(Records contained in a dataset)
========================================
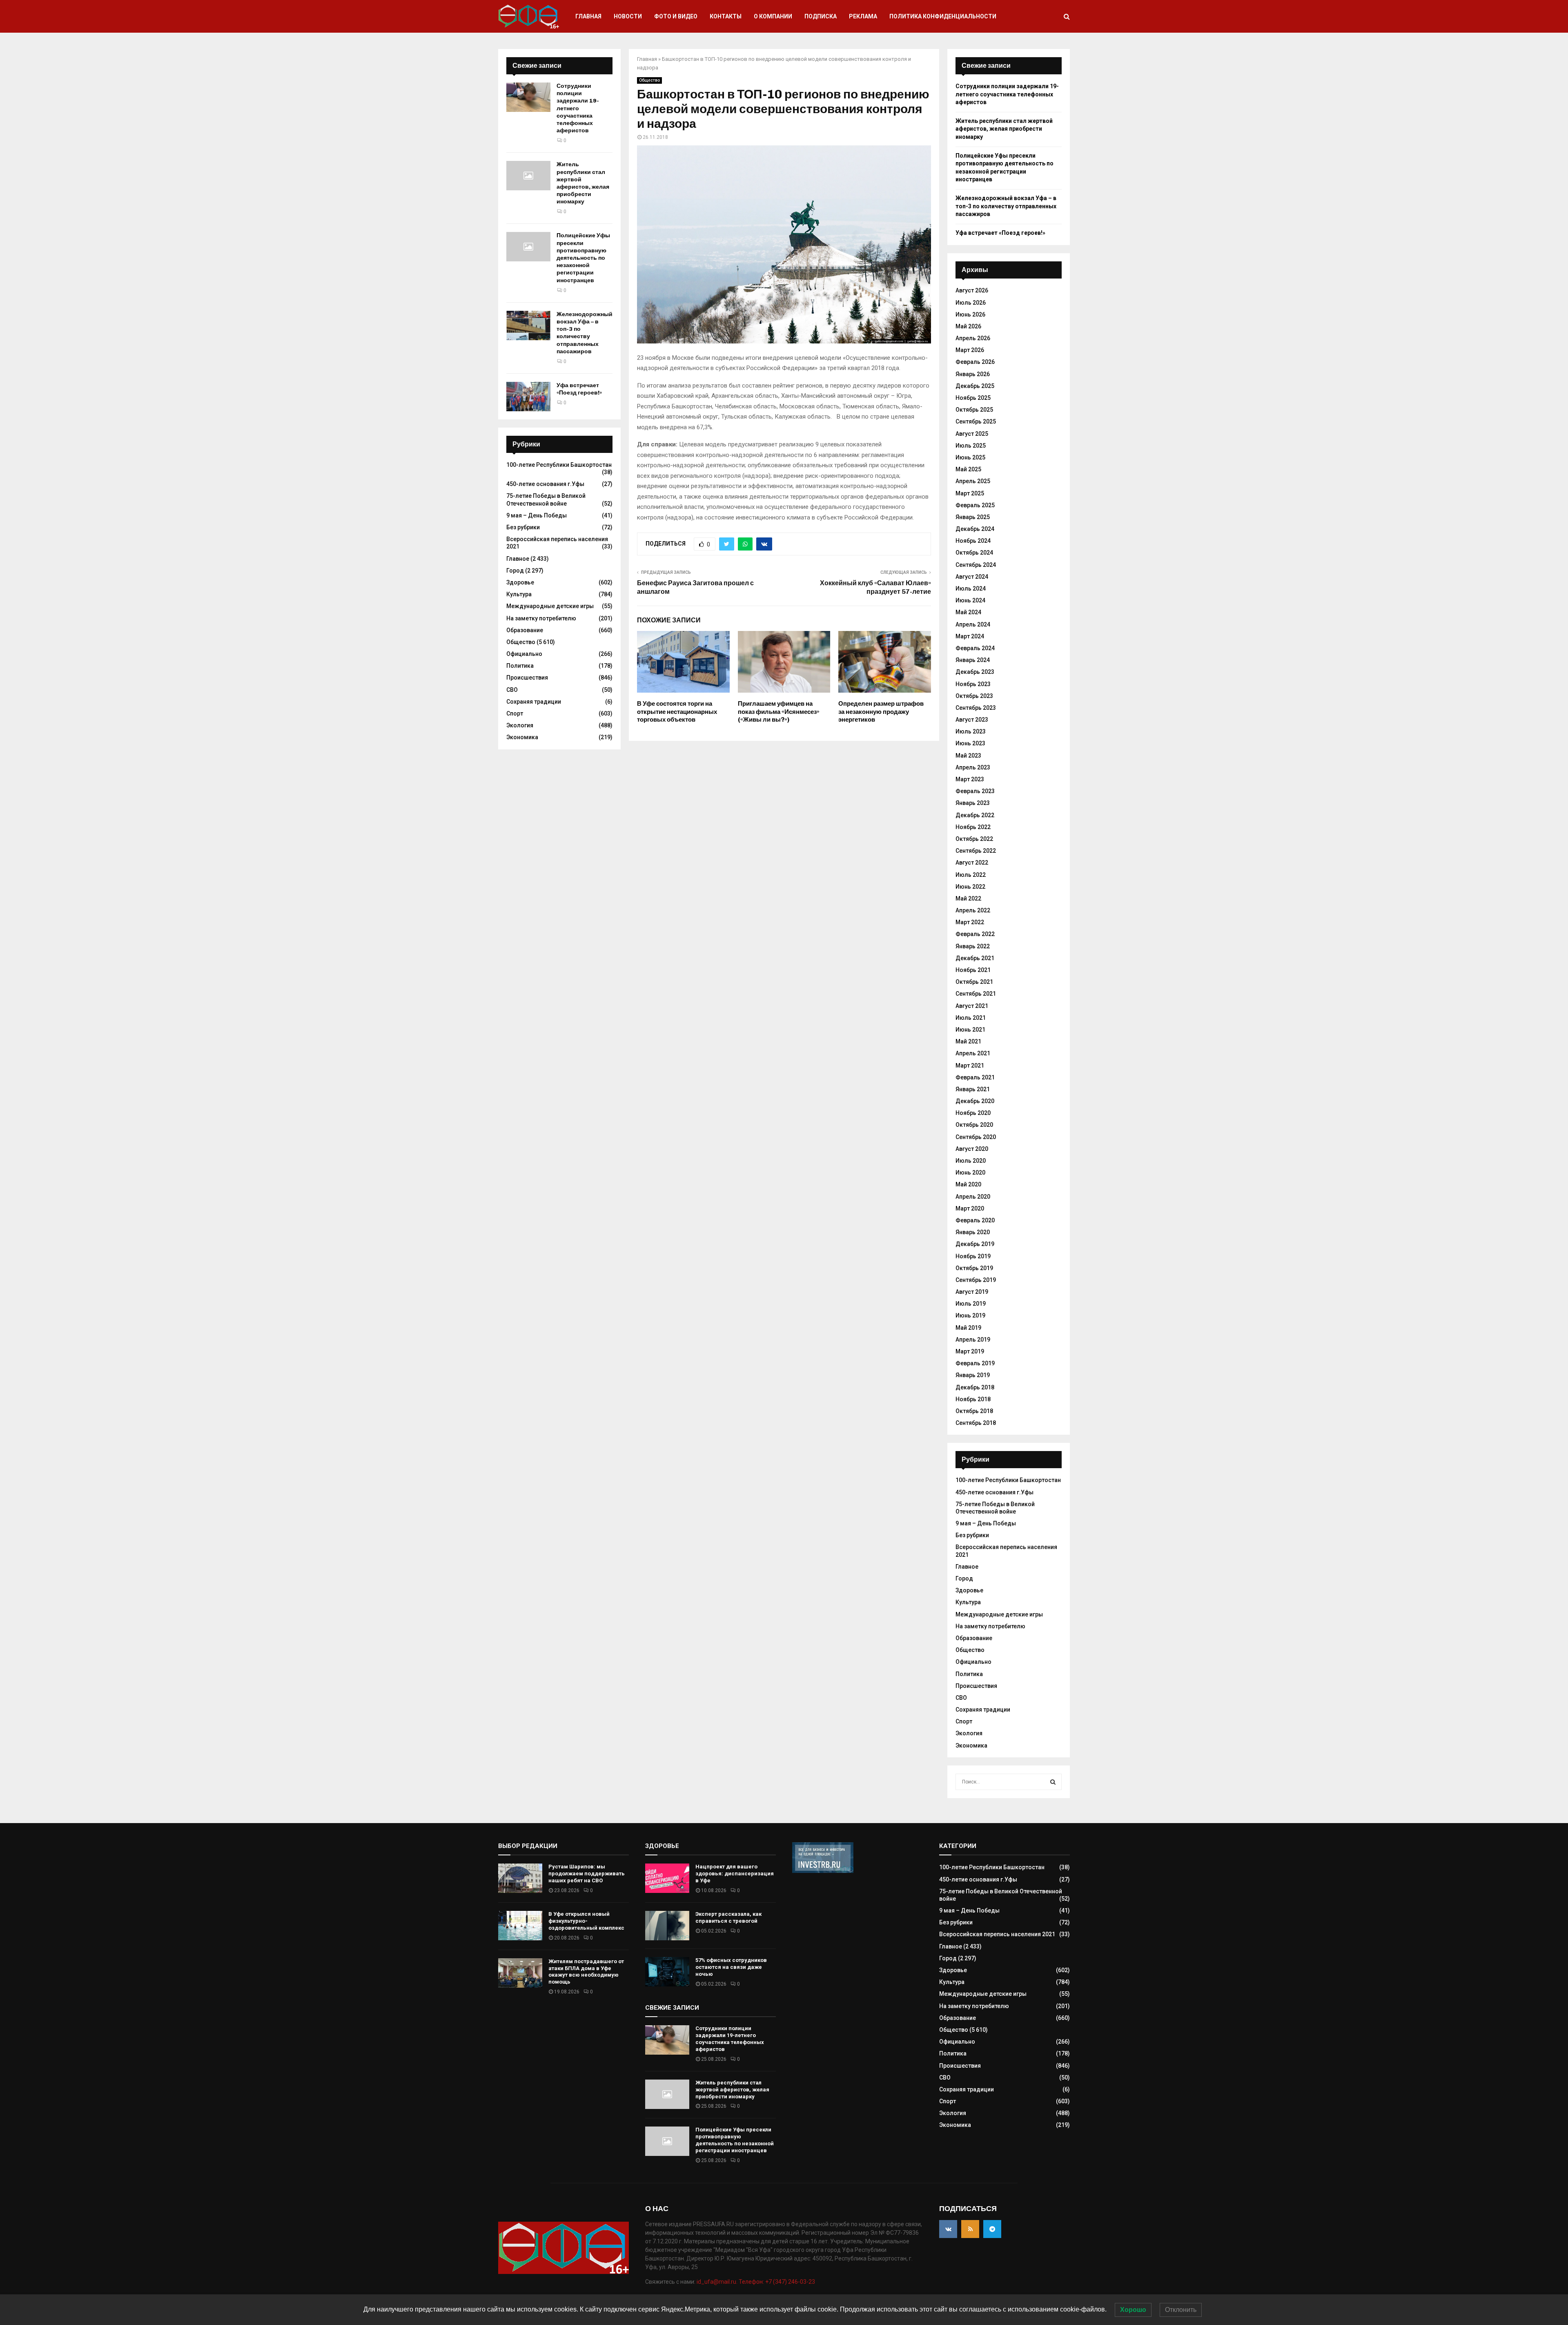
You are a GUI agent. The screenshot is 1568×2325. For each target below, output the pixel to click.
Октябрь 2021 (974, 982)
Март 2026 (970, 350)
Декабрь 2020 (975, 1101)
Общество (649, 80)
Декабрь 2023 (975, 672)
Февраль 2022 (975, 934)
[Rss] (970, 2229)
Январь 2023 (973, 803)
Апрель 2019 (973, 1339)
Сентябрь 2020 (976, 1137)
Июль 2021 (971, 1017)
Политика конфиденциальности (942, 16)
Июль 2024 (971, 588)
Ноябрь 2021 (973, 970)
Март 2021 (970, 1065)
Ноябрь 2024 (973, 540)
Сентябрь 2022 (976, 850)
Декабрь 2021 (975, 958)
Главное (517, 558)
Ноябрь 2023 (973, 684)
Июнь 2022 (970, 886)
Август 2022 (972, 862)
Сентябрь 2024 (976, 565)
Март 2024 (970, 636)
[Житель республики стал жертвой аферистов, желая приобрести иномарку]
========================================
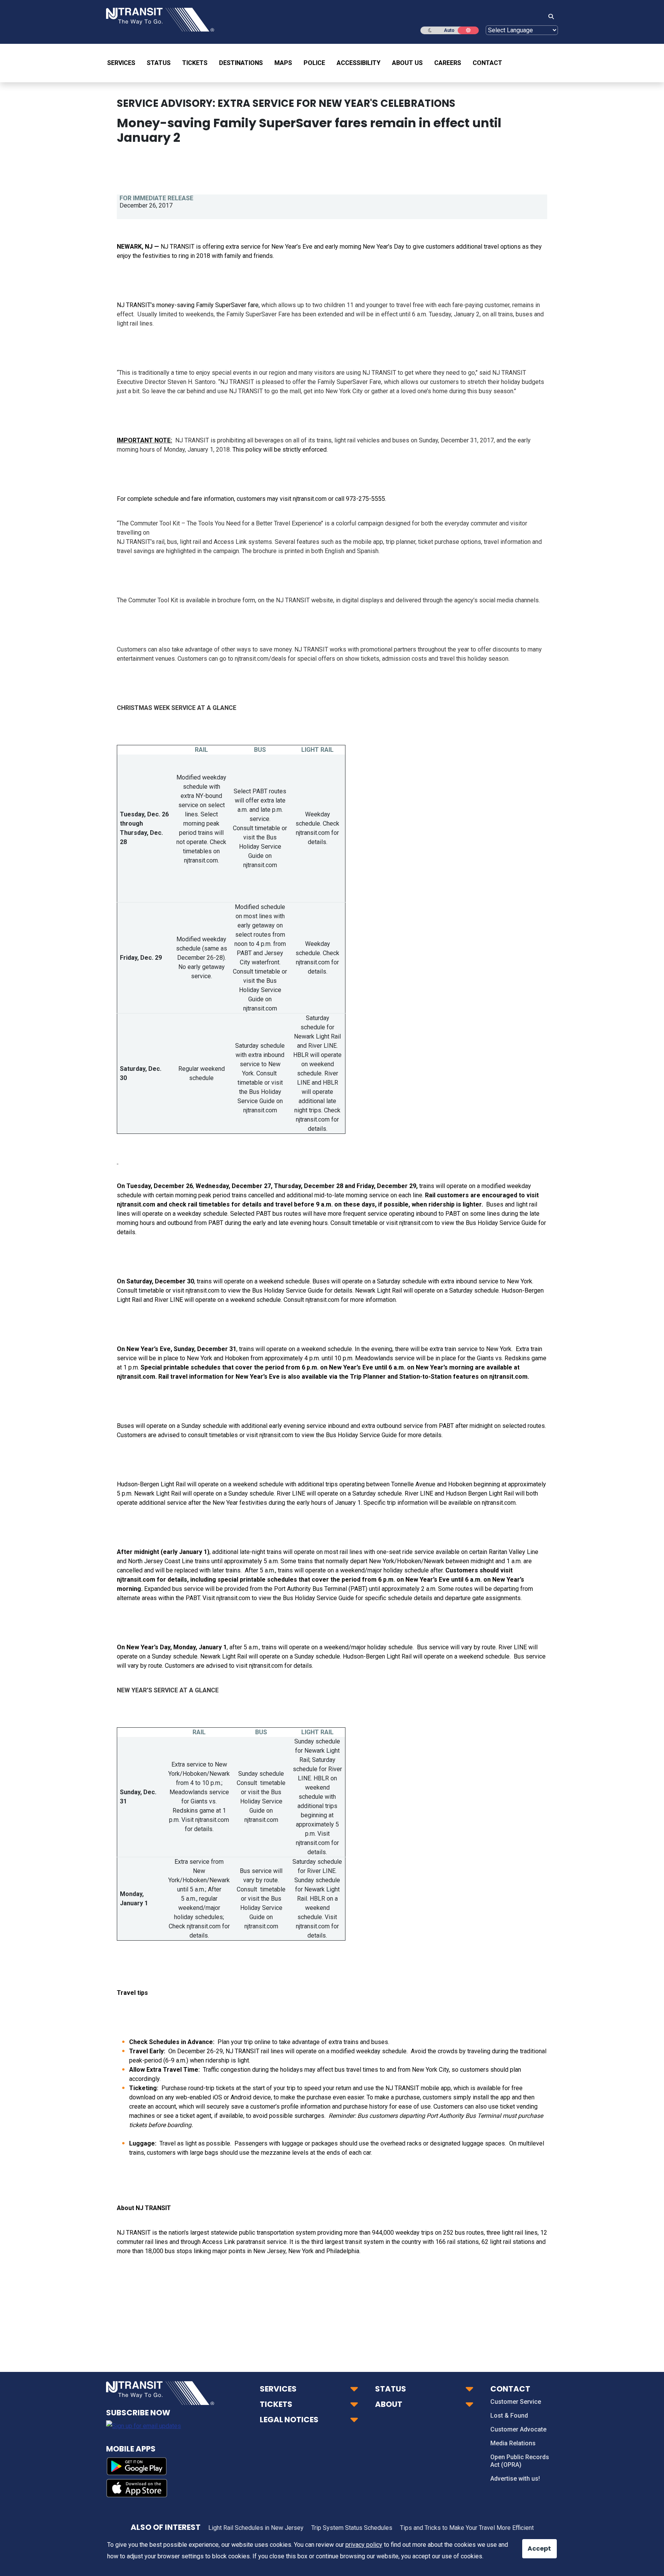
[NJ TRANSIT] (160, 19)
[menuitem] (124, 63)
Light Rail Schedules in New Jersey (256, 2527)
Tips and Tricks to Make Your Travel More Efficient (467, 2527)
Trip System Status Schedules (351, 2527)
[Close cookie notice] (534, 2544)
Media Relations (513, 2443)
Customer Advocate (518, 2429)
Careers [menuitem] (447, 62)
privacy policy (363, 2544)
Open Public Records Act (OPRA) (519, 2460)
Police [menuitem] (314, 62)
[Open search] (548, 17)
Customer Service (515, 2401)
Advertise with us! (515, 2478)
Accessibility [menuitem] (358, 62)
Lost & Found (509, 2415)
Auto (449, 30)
========================================
For this exercise, repeat exactly the lines of the data above from the one with "Ноябрь 2024 (973, 540)" down to the one with "[Житель республики стал", both end lines included.

Ноябрь 2024 (973, 540)
Сентябрь 2022 (976, 850)
Декабрь 2021 (975, 958)
Главное (517, 558)
Ноябрь 2023 (973, 684)
Июнь 2022 (970, 886)
Август 2022 (972, 862)
Сентябрь 2024 (976, 565)
Март 2024 (970, 636)
[Житель республики стал жертвой аферистов, желая приобрести иномарку]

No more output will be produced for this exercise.